▶ [Task goal]: Report each line of the material below where the word "Home" can be found.
════
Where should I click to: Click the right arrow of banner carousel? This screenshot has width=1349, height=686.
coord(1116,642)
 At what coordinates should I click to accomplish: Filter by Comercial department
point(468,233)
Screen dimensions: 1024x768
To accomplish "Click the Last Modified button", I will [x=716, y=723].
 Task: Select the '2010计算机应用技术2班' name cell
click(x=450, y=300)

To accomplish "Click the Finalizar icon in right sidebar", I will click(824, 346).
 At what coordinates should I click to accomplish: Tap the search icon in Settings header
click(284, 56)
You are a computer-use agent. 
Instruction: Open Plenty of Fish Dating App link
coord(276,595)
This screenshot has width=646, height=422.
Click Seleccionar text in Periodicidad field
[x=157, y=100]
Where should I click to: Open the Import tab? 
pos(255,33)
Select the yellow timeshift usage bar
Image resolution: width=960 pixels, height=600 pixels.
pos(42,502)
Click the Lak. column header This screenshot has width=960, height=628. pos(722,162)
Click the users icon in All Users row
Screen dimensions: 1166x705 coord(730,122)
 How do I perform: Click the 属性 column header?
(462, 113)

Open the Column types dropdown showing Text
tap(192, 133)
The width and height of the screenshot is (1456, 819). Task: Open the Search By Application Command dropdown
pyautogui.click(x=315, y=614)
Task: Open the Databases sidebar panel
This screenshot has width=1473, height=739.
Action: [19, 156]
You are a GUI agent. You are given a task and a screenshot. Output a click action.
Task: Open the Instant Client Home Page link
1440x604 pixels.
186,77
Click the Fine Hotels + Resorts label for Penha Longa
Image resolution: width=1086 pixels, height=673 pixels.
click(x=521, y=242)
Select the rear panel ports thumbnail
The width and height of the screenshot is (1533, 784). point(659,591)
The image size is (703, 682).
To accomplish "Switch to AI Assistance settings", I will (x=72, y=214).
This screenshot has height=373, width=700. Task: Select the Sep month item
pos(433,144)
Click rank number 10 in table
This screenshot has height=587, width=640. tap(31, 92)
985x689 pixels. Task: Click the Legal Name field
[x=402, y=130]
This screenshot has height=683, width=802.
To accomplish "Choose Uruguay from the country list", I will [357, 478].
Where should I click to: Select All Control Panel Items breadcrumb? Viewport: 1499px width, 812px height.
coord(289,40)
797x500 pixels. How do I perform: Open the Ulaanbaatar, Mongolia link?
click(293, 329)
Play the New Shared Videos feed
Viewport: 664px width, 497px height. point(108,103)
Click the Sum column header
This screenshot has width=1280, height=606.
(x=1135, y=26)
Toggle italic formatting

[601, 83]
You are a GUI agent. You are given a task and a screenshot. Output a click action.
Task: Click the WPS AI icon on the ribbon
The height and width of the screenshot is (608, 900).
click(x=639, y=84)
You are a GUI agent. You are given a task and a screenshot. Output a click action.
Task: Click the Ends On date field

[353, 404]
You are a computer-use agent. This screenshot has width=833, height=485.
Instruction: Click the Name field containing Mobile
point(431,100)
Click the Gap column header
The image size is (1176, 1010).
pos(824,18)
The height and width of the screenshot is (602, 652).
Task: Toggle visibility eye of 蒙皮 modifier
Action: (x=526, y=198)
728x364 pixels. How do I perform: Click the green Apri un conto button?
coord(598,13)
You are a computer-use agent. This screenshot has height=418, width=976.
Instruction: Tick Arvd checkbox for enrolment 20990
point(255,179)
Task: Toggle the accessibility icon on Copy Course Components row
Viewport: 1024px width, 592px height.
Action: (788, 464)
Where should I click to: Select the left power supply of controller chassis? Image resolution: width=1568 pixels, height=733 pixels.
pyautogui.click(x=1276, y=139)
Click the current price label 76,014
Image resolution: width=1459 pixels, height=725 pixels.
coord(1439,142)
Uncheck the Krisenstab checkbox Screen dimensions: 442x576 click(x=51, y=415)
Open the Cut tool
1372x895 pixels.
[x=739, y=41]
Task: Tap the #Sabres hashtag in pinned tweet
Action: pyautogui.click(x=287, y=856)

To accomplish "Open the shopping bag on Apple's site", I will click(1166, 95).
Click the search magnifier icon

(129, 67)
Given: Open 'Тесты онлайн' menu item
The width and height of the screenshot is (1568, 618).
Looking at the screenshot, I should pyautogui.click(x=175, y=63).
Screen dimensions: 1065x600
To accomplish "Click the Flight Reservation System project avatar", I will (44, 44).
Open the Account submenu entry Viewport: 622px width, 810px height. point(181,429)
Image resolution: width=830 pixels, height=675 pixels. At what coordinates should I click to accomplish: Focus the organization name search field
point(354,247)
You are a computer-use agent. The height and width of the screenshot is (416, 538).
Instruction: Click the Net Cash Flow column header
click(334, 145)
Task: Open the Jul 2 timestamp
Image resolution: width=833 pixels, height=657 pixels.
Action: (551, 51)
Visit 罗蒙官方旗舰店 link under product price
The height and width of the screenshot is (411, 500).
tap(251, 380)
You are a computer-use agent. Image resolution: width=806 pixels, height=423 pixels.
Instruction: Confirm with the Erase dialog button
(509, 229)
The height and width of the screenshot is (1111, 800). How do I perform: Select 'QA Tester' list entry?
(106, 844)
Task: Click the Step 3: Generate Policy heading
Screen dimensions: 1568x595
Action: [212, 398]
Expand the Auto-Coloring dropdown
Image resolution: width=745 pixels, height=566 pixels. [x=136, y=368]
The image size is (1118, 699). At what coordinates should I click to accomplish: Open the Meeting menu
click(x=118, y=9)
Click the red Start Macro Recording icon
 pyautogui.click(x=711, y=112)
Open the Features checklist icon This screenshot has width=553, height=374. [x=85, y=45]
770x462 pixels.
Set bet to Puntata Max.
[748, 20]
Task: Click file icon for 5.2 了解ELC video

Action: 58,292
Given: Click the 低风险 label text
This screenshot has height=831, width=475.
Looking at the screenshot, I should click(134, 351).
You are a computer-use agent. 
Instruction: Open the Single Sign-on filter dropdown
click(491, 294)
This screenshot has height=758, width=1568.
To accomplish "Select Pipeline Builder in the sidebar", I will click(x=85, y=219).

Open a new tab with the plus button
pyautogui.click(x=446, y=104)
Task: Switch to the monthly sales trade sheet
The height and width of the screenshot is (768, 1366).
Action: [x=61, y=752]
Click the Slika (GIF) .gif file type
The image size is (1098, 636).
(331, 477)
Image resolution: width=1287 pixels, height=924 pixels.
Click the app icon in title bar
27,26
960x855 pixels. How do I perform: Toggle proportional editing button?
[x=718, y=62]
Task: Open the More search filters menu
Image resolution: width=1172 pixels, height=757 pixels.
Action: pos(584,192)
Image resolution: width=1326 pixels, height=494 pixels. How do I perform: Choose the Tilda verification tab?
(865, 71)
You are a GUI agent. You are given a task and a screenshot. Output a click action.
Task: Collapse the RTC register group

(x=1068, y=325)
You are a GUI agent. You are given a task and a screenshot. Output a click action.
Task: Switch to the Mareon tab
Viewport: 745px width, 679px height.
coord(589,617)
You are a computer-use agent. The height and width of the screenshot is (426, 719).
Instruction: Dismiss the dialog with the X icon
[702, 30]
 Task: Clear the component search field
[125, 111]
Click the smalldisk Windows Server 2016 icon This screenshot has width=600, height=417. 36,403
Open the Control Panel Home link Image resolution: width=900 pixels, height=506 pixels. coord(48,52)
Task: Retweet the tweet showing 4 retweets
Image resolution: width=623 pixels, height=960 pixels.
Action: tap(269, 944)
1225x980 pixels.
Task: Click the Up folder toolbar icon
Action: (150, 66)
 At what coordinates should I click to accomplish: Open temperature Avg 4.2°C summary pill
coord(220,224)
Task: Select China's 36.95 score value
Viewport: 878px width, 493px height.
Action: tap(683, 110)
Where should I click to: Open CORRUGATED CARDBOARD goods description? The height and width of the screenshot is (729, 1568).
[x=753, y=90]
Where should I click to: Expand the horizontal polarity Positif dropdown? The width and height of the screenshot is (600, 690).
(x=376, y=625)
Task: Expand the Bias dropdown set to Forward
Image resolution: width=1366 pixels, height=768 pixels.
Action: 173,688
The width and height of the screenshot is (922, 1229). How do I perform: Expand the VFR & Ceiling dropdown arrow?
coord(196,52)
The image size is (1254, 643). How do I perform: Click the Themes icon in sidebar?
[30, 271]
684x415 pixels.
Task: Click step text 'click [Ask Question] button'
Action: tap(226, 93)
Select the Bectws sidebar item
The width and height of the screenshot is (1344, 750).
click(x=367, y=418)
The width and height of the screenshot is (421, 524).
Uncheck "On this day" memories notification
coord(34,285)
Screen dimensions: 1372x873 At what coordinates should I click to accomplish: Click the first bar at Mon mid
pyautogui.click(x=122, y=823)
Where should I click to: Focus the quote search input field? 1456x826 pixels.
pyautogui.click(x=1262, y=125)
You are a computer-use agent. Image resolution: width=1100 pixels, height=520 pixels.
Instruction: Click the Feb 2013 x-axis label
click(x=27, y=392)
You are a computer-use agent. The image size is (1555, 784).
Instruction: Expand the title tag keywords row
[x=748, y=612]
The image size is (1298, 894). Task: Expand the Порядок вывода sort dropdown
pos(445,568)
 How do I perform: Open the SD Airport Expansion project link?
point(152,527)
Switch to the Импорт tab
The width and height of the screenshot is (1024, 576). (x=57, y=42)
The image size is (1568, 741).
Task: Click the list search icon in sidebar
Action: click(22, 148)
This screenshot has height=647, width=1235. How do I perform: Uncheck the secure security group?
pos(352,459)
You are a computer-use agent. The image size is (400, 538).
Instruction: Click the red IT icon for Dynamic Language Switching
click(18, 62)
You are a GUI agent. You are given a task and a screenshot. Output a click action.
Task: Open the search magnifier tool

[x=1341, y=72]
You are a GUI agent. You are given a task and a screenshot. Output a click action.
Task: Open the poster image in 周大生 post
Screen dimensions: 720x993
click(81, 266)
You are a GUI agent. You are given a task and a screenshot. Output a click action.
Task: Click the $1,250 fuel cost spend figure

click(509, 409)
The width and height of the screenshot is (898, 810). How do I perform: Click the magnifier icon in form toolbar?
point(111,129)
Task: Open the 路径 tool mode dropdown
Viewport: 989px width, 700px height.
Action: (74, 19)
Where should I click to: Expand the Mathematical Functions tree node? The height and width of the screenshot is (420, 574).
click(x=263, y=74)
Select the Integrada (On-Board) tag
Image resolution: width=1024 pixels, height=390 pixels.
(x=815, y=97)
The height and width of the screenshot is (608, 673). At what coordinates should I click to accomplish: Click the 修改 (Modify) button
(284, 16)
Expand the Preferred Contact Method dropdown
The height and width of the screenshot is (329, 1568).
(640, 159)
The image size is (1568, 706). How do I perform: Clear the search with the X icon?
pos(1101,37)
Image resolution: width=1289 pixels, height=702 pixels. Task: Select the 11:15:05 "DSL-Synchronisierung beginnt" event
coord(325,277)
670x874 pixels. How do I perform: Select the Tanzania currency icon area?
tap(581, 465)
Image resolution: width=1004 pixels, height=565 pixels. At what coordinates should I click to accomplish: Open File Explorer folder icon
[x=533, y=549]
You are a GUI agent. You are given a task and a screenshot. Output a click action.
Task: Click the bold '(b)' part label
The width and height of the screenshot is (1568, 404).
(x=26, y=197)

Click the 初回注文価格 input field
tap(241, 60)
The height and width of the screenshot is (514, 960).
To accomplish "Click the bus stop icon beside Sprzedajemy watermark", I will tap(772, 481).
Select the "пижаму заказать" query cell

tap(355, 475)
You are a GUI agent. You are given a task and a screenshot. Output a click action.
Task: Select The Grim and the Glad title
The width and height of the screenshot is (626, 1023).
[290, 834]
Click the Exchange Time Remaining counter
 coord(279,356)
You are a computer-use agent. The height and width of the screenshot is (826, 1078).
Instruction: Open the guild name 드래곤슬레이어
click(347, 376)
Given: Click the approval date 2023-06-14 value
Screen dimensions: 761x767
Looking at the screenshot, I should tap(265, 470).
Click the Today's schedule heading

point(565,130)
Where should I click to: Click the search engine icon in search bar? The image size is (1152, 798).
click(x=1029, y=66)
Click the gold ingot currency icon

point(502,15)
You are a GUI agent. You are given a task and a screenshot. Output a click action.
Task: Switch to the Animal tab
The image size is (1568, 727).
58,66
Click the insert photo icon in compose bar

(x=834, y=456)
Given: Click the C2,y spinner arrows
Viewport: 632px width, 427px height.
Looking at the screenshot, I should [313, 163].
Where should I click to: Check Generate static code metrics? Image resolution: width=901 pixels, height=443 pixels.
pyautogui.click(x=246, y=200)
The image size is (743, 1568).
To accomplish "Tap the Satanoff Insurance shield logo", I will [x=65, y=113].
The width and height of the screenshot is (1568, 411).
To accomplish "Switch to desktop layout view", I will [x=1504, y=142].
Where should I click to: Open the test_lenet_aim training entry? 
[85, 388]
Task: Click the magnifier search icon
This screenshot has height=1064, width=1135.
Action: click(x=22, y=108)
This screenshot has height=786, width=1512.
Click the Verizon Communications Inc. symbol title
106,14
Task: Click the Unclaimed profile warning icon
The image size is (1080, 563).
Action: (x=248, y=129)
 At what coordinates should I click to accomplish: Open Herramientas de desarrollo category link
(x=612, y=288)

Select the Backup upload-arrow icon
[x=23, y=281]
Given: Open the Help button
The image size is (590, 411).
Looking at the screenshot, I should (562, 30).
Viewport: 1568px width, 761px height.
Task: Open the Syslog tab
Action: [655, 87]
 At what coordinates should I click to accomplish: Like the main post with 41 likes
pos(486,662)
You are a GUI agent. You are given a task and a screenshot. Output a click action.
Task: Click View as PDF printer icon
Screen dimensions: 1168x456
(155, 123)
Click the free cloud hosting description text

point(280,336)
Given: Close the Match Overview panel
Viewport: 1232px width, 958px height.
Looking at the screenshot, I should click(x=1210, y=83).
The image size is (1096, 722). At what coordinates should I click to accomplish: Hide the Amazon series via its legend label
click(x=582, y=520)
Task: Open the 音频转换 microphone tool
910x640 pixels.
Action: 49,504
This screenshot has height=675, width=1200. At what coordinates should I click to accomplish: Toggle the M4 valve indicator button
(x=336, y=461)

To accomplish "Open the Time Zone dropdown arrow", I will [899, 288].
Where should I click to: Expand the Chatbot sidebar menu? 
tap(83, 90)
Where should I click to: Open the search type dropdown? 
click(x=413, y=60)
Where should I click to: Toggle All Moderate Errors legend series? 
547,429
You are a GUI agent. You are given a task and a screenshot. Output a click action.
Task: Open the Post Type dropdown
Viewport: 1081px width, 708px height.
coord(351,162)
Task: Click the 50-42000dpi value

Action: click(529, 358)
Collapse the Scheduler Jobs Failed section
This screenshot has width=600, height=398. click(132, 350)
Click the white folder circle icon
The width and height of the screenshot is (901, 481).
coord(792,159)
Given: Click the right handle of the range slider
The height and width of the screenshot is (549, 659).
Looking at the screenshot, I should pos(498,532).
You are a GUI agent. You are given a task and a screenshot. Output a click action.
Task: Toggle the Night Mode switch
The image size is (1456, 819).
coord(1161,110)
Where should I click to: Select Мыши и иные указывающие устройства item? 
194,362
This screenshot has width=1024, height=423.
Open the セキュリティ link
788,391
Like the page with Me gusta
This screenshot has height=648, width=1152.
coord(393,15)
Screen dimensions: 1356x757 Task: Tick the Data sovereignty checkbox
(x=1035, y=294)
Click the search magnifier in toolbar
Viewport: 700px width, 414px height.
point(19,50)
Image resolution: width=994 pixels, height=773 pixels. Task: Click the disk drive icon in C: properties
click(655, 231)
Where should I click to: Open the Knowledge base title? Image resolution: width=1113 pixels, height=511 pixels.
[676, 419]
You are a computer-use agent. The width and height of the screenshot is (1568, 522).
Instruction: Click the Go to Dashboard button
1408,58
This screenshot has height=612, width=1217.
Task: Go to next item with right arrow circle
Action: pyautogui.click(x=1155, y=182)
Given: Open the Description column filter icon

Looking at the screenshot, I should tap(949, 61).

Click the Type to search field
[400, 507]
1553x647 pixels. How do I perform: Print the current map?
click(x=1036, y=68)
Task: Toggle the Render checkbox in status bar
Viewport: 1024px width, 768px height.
════
▶ [Your response]:
Task: Open the Instant Client Home Page link
Open the Control Panel Home link Image resolution: width=900 pixels, height=506 pixels. coord(48,52)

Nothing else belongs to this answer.